### TASK STATEMENT:
Reproduce the records below, changing each "Added" to "New" and keeping everything else the same.

### DATA FOR THIS TASK:
** start **

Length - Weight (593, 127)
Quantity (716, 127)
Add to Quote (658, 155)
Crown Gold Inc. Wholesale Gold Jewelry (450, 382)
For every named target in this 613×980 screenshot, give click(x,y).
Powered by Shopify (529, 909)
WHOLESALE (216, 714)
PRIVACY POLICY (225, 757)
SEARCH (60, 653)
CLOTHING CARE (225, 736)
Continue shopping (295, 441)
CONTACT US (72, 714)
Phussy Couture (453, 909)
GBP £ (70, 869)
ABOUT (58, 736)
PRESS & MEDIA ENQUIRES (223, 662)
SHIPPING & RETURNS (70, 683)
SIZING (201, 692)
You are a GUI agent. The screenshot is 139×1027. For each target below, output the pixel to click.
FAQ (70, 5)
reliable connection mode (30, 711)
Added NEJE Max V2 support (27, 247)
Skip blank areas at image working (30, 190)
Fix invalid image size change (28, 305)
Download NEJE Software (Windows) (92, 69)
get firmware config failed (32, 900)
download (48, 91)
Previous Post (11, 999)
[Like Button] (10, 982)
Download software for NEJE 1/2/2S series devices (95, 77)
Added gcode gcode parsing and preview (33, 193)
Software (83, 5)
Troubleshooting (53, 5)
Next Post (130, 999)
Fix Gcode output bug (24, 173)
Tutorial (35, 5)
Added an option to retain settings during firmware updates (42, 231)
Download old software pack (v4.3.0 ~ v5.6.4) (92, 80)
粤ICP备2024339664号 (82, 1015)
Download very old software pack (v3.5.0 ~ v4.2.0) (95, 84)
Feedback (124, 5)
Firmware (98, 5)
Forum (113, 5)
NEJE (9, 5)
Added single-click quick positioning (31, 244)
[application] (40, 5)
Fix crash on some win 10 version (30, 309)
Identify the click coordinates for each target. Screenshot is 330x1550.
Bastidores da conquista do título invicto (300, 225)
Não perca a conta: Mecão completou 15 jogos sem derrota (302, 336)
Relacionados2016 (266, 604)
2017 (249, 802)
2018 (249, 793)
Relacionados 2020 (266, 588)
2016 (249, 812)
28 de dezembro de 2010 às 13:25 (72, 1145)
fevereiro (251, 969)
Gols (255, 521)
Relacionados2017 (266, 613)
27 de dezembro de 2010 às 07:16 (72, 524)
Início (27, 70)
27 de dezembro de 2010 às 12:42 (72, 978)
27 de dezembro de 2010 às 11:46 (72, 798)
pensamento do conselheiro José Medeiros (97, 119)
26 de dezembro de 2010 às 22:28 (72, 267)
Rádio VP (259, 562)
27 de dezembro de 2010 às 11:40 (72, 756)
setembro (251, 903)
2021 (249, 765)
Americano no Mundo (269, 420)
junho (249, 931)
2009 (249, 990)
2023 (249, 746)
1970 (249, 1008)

** end **

### FINISHED TASK:
Length - Weight (593, 127)
Quantity (716, 127)
Add to Quote (658, 155)
Crown Gold Inc. Wholesale Gold Jewelry (450, 382)
For every named target in this 613×980 screenshot, give click(x,y).
Powered by Shopify (529, 909)
WHOLESALE (216, 714)
PRIVACY POLICY (225, 757)
SEARCH (60, 653)
CLOTHING CARE (225, 736)
Continue shopping (295, 441)
CONTACT US (72, 714)
Phussy Couture (453, 909)
GBP £ (70, 869)
ABOUT (58, 736)
PRESS & MEDIA ENQUIRES (223, 662)
SHIPPING & RETURNS (70, 683)
SIZING (201, 692)
You are a GUI agent. The screenshot is 139×1027. For each target below, output the pixel to click.
FAQ (70, 5)
reliable connection mode (30, 711)
New NEJE Max V2 support (27, 247)
Skip blank areas at image working (30, 190)
Fix invalid image size change (28, 305)
Download NEJE Software (Windows) (92, 69)
get firmware config failed (32, 900)
download (48, 91)
Previous Post (11, 999)
[Like Button] (10, 982)
Download software for NEJE 1/2/2S series devices (95, 77)
New gcode gcode parsing and preview (33, 193)
Software (83, 5)
Troubleshooting (53, 5)
Next Post (130, 999)
Fix Gcode output bug (24, 173)
Tutorial (35, 5)
New an option to retain settings during firmware updates (42, 231)
Download old software pack (v4.3.0 ~ v5.6.4) (92, 80)
粤ICP备2024339664号 (82, 1015)
Download very old software pack (v3.5.0 ~ v4.2.0) (95, 84)
Feedback (124, 5)
Firmware (98, 5)
Forum (113, 5)
NEJE (9, 5)
New single-click quick positioning (31, 244)
[application] (40, 5)
Fix crash on some win 10 version (30, 309)
Identify the click coordinates for each target. Screenshot is 330x1550.
Bastidores da conquista do título invicto (300, 225)
Não perca a conta: Mecão completou 15 jogos sem derrota (302, 336)
Relacionados2016 (266, 604)
2017 (249, 802)
2018 (249, 793)
Relacionados 2020 (266, 588)
2016 (249, 812)
28 de dezembro de 2010 às 13:25 (72, 1145)
fevereiro (251, 969)
Gols (255, 521)
Relacionados2017 (266, 613)
27 de dezembro de 2010 às 07:16 (72, 524)
Início (27, 70)
27 de dezembro de 2010 às 12:42 (72, 978)
27 de dezembro de 2010 às 11:46 (72, 798)
pensamento do conselheiro José Medeiros (97, 119)
26 de dezembro de 2010 às 22:28 (72, 267)
Rádio VP (259, 562)
27 de dezembro de 2010 às 11:40 (72, 756)
setembro (251, 903)
2021 (249, 765)
Americano no Mundo (269, 420)
junho (249, 931)
2009 (249, 990)
2023 (249, 746)
1970 (249, 1008)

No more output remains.